Pourquoi cet acharnement, me direz-vous ? Vous vous dîtes que mon frère, qui a 20 ans, est sûrement un être charmant, posé, agréable, et que simplement je suis jalouse ou quelque chose comme ça. Oh non, je ne crois pas que ce soit de la jalousie, sincèrement. C'est juste que sa personnalité, son attitude, m'irrite. Sa voix m'agace, son "humour" m'agace, sa façon d'être m'agace. Vous me direz que je ne suis pas très tolérante. Sans doute. Je suis sûrement dure, particulièrement avec ma famille. Mais avec moi, en fait ça passe ou ça casse, je crois. Je suis capable d'adorer quelqu'un, comme mon autre frère, qui a bientôt 17 ans. Avec lui, tout est différent.

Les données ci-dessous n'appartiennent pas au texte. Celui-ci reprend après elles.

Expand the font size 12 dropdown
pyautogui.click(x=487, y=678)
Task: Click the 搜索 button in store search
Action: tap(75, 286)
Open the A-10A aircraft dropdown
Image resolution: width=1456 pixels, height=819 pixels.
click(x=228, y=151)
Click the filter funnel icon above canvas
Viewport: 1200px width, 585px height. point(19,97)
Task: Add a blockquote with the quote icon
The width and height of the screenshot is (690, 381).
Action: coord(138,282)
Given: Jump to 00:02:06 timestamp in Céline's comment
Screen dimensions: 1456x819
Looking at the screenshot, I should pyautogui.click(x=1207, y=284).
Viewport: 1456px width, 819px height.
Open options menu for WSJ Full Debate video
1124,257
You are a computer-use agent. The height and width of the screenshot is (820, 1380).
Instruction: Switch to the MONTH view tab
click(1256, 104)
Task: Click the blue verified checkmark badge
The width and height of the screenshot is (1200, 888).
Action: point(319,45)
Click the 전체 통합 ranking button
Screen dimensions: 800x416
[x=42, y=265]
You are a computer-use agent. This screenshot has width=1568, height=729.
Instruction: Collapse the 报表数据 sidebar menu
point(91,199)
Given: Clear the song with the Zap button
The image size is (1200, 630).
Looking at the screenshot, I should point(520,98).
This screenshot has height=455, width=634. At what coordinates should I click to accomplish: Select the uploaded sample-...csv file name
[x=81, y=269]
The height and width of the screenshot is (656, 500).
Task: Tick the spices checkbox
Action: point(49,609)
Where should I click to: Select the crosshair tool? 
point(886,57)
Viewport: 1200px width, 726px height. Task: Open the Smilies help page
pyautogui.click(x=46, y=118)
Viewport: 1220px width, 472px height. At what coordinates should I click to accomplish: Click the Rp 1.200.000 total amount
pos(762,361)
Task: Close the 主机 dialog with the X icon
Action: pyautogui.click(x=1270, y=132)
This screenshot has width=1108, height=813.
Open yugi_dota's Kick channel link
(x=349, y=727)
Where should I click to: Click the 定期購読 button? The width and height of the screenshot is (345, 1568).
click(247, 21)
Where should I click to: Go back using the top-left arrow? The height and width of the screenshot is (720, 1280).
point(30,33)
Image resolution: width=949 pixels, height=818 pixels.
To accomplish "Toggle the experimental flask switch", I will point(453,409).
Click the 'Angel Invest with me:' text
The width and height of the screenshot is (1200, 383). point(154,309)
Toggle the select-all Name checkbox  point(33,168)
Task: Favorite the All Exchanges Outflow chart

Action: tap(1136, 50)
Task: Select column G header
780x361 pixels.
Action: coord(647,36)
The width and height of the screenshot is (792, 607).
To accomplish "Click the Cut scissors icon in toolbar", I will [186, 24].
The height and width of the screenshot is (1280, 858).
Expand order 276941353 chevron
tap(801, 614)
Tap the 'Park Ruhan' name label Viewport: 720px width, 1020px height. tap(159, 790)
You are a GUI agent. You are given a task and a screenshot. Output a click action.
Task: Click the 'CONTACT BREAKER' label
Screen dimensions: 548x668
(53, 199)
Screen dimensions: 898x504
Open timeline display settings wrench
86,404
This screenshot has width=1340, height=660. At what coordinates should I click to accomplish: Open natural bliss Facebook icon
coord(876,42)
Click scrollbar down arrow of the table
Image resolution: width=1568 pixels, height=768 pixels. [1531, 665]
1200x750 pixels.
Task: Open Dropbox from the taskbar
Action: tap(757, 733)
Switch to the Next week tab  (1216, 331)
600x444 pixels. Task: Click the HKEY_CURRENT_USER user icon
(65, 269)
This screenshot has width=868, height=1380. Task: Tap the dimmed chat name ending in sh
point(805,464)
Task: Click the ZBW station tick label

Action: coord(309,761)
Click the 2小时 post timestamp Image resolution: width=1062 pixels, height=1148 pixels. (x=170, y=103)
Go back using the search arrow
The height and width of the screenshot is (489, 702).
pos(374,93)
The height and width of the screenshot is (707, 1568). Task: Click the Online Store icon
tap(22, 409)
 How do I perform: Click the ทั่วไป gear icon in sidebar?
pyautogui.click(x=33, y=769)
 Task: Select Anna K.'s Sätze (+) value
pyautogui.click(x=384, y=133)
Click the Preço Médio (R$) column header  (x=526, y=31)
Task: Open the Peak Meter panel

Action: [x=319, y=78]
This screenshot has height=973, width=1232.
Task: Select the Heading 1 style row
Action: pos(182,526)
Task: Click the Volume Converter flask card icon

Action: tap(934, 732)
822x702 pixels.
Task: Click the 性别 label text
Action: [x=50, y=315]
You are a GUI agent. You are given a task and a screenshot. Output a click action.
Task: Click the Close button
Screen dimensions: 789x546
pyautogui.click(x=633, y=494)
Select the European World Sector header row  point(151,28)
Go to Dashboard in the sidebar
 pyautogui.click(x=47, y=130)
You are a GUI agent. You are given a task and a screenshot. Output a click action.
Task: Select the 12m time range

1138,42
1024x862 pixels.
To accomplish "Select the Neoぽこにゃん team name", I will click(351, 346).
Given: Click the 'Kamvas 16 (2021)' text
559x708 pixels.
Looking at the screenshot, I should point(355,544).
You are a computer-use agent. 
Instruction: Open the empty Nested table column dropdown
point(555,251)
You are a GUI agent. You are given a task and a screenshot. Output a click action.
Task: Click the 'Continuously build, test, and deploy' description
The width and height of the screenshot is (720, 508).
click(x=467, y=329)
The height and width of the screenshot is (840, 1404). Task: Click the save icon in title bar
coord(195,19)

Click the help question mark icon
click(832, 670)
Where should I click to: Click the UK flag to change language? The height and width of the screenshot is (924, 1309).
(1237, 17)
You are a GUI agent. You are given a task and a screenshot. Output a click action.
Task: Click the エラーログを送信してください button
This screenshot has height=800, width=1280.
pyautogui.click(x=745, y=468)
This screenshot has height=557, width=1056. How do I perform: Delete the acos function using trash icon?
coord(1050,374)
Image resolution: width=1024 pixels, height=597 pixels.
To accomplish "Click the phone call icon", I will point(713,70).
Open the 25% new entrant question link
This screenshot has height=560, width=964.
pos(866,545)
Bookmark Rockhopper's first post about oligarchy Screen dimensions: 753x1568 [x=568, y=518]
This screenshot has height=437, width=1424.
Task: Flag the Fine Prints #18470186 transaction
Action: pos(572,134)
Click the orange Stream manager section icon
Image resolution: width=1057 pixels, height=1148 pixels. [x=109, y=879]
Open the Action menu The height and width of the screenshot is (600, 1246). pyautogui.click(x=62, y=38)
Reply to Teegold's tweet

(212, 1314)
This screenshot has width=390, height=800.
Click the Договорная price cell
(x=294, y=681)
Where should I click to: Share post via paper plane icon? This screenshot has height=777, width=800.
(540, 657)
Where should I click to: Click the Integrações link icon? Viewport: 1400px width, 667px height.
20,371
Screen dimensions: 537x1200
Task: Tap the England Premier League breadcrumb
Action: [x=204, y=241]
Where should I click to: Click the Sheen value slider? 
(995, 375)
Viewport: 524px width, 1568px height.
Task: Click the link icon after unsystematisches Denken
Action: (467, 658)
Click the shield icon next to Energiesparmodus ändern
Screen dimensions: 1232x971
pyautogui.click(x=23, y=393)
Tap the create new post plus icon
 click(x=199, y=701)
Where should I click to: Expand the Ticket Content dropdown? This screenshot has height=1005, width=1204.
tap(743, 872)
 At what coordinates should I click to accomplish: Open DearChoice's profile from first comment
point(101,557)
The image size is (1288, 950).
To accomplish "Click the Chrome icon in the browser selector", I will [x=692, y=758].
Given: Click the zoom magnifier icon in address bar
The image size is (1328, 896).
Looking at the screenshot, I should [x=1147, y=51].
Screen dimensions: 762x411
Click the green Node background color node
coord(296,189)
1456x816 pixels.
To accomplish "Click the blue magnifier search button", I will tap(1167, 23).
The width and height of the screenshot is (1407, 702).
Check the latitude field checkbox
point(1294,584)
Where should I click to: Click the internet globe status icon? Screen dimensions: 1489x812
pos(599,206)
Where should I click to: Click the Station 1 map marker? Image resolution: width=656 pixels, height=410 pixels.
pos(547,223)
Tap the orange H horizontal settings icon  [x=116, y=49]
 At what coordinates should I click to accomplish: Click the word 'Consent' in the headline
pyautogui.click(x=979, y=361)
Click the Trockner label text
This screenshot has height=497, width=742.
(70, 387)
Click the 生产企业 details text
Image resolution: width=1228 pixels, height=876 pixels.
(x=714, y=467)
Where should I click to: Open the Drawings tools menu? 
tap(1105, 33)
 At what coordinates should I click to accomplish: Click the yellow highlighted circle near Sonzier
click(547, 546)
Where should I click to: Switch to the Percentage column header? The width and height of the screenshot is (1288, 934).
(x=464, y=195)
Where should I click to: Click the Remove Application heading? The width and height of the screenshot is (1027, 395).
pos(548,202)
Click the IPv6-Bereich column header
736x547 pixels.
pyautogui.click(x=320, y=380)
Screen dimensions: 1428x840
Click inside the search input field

Il ne se prend pas la tête, il se fiche de ce que les autres vont penser de lui, il profite de la vie, il a toute une ribambelle de potes avec qui il fait des choses super, des trucs de son âge, comme par exemple en ce moment ils s'amusent à tourner un film. Je trouve ça génial ! Au mois d'août, il part aux États-Unis, et l'été dernier il était en Hongrie au festival rock du Sziget. Il se met des cuites comme un mec de son âge. Il sort le vendredi et le samedi soir, et là depuis le début des vacances, presque tous les jours ! Mon autre frère, lui, ne sort jamais, parce qu'il n'a personne avec qui sortir. Pas de bande d'amis. Il n'a jamais eu ça. Je crois que ça ne l'intéresse même pas. Du coup, il est hyper replié sur lui-même. Je n'arrive vraiment pas à éprouver de l'amour pour lui, je vous assure. Peut-être que ça vous parait méchant, mais c'est comme ça, je n'ai pas d'affinités avec lui, je me fiche de sa vie, alors que je veille comme une maman (en beaucoup moins chiante) sur celle de mon plus petit frère. Que j'aime d'amour, lui.